What You Need To Know:

✅ Russian parliamentary elections are an important legitimizing ritual;
✅ “Results themselves aren’t going to make a huge difference when it comes to the country’s policies and politics;”
✅ The elections are unlikely to change much as the country’s elite is preparing for the upcoming presidential election in 2018;
✅ “The idea of radical change, the idea of drastically shifting the country’s course, the country’s policies is more troubling and more terrifying than the economic pain that some Russians are feeling today.”

Russia’s parliamentary elections on September 18th had a lower turnout compared to previous elections, and fewer documented cases of widespread fraud. According to Noah Sneider, The Economist’s Moscow Correspondent, the Russian parliamentary elections are an important legitimizing ritual: “Results themselves aren’t going to make a huge difference when it comes to the country’s policies and politics.”

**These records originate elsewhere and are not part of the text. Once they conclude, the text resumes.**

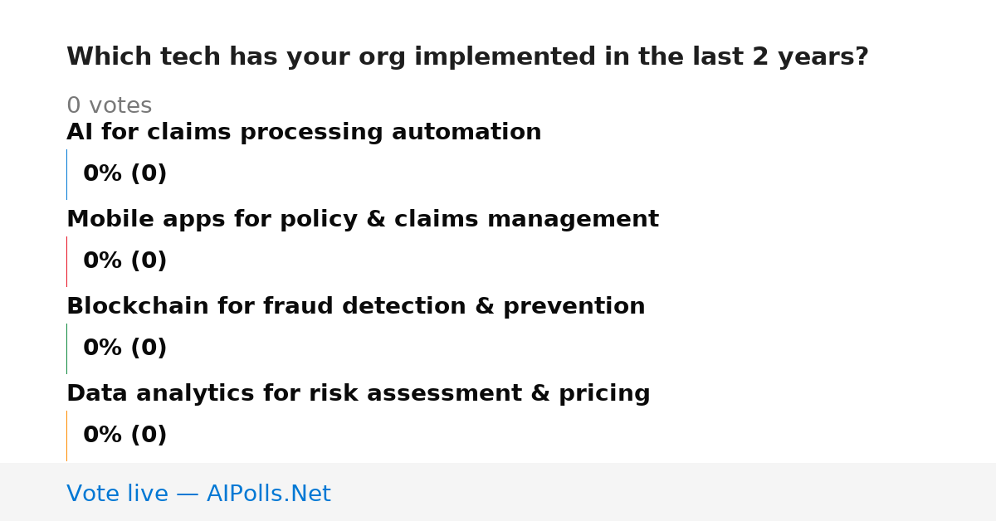The image size is (996, 521).
Task: Click the green result bar under Blockchain
Action: click(x=66, y=348)
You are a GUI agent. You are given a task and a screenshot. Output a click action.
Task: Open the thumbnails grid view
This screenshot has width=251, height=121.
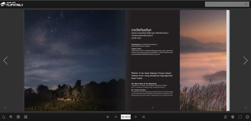[18, 117]
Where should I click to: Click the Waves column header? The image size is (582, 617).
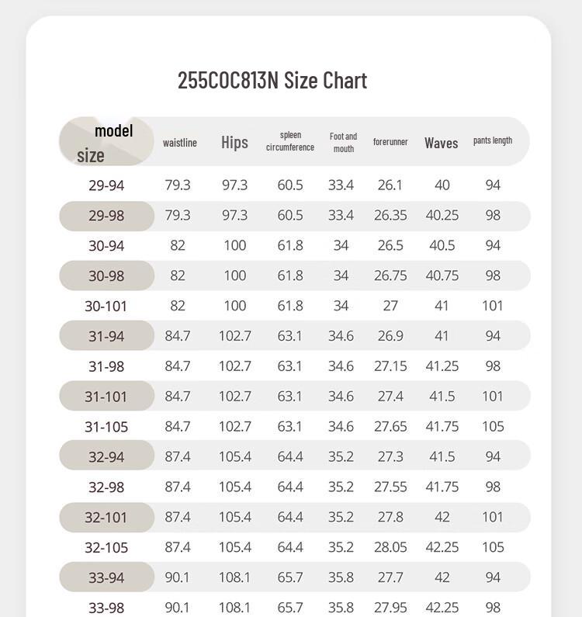point(441,143)
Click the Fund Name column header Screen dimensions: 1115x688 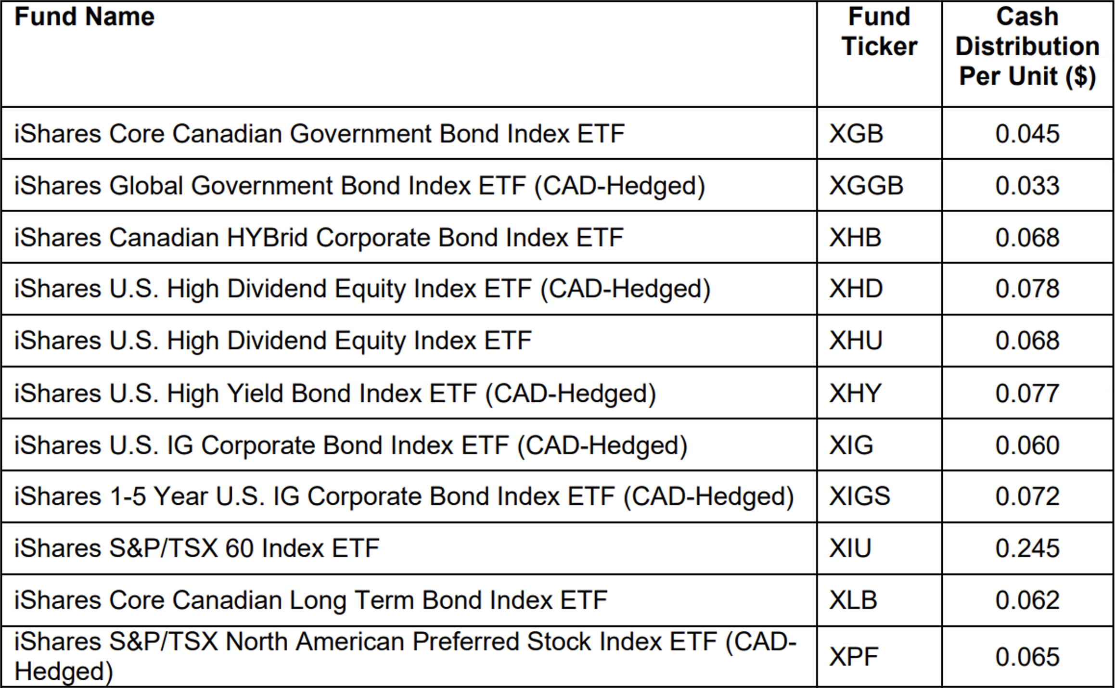pyautogui.click(x=85, y=17)
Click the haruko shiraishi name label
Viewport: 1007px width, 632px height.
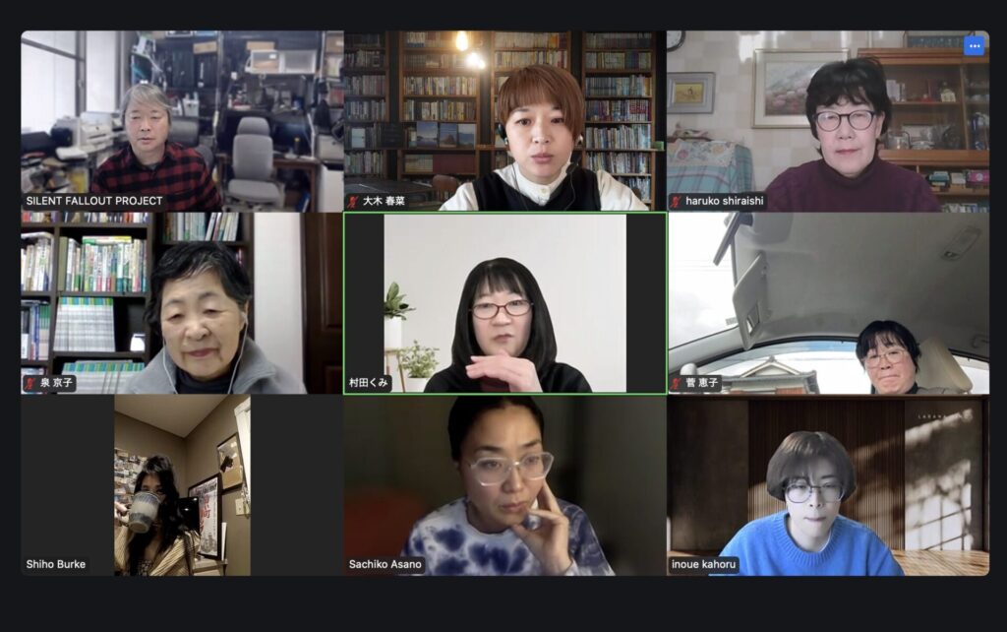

Early exit polls showed that United Russia, the party backed by President Putin, received 45% of the vote. The other three parties –The LDPR, The Communist Party and Just Russia, are what Sneider describes as so-called systemic parties, “none of which offer any sort of resistance to the Kremlin’s policies.” The elections are unlikely to change much, he says, as the country’s elite is preparing for the upcoming presidential election in 2018.

While Russian voters are mostly dissatisfied with the economic situation in the country, people are also afraid of change. “The idea of radical change, the idea of drastically shifting the country’s course, the country’s policies is more troubling and more terrifying than the economic pain that some Russians are feeling today,” says Sneider.

Hromadske’s Nataliya Gumenyuk and Kyiv Post’s Josh Kovensky spoke to Noah Sneider, The Economist’s Moscow Correspondent via Skype during The Sunday Show on September 18th, 2016 in Kyiv.